The answer should consist of each line below that contains the word "will".

☆ ☆ ☆ ☆

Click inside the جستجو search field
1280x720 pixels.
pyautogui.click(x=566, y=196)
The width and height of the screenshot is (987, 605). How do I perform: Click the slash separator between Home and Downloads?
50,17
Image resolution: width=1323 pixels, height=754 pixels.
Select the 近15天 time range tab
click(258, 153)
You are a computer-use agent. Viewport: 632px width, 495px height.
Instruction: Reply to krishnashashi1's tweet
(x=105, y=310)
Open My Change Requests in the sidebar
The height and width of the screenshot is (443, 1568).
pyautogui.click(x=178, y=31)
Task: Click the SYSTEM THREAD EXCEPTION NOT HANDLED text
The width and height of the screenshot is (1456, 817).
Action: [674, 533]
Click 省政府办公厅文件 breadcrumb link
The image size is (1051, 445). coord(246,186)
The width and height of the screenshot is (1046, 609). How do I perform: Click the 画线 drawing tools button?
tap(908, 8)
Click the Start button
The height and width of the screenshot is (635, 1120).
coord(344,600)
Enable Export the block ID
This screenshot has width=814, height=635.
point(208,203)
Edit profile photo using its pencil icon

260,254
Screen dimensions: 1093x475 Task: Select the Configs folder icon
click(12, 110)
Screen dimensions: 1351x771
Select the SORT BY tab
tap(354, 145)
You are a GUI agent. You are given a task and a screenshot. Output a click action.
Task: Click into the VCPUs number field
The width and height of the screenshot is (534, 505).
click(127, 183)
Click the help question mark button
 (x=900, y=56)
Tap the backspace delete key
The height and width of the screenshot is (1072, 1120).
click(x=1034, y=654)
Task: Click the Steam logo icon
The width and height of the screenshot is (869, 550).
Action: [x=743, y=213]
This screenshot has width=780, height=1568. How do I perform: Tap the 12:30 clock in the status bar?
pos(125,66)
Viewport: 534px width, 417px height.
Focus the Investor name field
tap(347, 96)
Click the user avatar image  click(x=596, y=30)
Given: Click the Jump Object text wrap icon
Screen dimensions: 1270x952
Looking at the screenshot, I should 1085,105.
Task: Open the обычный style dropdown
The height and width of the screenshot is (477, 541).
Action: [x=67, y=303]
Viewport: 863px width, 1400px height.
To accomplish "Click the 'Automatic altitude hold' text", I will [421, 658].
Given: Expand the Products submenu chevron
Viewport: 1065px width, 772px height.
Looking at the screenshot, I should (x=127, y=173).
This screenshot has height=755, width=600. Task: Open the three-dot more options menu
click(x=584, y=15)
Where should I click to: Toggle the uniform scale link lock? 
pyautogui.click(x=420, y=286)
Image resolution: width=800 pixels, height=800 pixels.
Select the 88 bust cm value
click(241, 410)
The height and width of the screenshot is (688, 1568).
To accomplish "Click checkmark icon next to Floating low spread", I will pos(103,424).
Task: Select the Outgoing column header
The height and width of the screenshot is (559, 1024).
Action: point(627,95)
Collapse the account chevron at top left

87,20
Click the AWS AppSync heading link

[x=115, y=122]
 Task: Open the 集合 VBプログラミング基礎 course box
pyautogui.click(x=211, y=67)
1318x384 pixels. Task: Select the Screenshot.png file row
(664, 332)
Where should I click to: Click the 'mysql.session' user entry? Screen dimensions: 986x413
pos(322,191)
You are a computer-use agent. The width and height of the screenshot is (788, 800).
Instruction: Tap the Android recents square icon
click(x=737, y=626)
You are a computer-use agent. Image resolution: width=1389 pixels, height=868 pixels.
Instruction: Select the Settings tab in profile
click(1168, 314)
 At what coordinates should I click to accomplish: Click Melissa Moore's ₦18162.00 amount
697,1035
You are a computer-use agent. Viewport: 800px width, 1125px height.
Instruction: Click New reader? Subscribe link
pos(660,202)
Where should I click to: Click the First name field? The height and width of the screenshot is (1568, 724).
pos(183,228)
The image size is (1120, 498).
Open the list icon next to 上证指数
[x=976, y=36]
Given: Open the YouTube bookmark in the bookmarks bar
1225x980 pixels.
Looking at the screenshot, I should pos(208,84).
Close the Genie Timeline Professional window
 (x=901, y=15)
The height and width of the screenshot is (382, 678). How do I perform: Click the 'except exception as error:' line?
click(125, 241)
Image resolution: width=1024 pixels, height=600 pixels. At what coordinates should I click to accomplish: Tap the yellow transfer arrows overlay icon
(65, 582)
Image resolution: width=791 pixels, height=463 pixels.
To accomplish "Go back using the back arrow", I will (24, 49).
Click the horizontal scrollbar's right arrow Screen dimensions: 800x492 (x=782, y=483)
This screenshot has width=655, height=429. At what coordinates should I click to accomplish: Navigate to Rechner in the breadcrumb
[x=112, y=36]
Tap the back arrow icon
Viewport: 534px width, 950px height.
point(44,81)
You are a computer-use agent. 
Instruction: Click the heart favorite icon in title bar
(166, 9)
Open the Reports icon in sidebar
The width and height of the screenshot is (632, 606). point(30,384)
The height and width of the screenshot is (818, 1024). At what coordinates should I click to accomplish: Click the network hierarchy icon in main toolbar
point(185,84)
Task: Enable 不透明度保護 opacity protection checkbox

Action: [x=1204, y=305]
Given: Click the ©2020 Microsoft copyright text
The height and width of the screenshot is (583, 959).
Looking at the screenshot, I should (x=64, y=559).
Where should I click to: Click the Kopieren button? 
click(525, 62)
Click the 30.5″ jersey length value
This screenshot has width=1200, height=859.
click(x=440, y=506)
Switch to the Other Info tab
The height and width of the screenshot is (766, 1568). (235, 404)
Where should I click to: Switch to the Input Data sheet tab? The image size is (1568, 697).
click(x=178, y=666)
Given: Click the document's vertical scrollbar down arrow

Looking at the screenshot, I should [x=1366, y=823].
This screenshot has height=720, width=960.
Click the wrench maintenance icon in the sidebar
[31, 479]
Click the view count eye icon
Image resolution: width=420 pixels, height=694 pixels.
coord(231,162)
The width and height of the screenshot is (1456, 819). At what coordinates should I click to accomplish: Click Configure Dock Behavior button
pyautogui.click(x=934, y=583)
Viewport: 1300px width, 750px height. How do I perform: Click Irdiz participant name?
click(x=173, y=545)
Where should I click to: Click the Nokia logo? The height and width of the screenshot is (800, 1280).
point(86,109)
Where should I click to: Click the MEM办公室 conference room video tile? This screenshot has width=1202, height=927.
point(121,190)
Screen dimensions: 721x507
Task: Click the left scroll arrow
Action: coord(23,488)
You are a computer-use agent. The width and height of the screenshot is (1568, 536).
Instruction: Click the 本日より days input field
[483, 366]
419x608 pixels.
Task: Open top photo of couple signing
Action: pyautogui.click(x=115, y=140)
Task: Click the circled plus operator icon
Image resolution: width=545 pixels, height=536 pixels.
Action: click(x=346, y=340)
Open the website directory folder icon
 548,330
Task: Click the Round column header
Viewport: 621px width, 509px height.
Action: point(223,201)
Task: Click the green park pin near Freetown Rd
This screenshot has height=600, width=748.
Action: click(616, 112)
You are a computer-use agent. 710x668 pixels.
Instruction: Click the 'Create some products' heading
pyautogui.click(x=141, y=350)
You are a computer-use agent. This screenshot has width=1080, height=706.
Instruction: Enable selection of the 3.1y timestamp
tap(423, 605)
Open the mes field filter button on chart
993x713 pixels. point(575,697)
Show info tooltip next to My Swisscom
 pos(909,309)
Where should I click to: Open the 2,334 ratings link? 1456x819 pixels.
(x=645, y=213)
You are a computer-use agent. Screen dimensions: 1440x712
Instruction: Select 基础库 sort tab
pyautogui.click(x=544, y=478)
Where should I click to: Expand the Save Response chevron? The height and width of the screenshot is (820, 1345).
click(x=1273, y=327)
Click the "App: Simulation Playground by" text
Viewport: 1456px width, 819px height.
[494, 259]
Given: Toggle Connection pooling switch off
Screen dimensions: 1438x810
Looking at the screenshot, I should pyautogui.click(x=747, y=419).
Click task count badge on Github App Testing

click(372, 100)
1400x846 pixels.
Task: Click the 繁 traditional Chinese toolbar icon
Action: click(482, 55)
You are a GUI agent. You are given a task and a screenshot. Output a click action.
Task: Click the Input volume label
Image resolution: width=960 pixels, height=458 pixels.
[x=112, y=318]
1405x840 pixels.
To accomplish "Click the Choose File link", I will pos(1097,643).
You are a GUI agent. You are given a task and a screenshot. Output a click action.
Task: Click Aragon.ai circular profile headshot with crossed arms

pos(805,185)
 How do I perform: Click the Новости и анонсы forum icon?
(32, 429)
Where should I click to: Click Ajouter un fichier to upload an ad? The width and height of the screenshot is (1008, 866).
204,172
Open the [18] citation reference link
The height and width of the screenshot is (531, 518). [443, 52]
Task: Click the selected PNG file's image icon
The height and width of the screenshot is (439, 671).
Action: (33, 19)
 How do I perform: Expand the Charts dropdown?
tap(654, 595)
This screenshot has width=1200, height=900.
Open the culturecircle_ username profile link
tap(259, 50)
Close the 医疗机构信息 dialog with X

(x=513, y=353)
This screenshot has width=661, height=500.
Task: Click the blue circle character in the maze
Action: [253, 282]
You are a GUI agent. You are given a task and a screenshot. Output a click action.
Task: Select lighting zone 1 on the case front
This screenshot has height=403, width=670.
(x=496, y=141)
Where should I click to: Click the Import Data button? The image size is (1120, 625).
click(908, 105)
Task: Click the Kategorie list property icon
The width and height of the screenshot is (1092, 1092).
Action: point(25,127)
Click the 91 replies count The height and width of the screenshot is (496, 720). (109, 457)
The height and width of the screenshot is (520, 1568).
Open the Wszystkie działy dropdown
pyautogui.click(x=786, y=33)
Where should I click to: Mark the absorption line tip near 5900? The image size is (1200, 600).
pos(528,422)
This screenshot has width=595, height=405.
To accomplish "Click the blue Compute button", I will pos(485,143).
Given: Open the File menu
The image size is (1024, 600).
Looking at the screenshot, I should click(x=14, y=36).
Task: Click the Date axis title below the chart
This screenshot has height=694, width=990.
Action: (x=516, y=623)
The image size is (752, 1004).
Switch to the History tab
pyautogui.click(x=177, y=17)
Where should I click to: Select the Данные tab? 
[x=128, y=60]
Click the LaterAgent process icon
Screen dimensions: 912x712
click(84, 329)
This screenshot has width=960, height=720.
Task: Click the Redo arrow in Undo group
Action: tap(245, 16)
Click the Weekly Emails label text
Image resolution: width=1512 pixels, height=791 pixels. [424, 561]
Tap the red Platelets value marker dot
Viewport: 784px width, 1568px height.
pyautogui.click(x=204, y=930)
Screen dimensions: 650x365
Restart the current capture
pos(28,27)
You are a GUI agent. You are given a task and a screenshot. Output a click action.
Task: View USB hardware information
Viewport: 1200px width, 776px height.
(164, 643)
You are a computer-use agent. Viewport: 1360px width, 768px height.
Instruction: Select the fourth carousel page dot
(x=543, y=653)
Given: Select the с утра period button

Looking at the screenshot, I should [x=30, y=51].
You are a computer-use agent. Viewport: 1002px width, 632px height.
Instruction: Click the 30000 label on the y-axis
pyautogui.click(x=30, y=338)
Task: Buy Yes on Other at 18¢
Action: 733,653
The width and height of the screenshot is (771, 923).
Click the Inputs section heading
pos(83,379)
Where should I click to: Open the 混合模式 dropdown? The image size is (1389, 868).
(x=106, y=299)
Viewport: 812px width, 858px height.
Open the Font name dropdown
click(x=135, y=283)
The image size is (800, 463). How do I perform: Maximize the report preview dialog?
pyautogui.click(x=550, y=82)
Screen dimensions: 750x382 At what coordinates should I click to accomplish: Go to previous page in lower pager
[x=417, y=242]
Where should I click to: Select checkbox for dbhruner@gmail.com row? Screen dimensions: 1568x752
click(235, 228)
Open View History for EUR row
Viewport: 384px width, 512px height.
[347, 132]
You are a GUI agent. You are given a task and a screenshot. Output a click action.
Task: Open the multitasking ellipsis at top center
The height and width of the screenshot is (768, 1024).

☆ ☆ ☆ ☆

RESULT FOR THIS EXERCISE.
To accomplish "Click the 'Automatic altitude hold' text", I will [421, 658].
To accomplish "Click checkmark icon next to Floating low spread", I will pos(103,424).
To accomplish "Go back using the back arrow", I will (24, 49).
To accomplish "Click the Choose File link", I will pos(1097,643).
To accomplish "Click the blue Compute button", I will pos(485,143).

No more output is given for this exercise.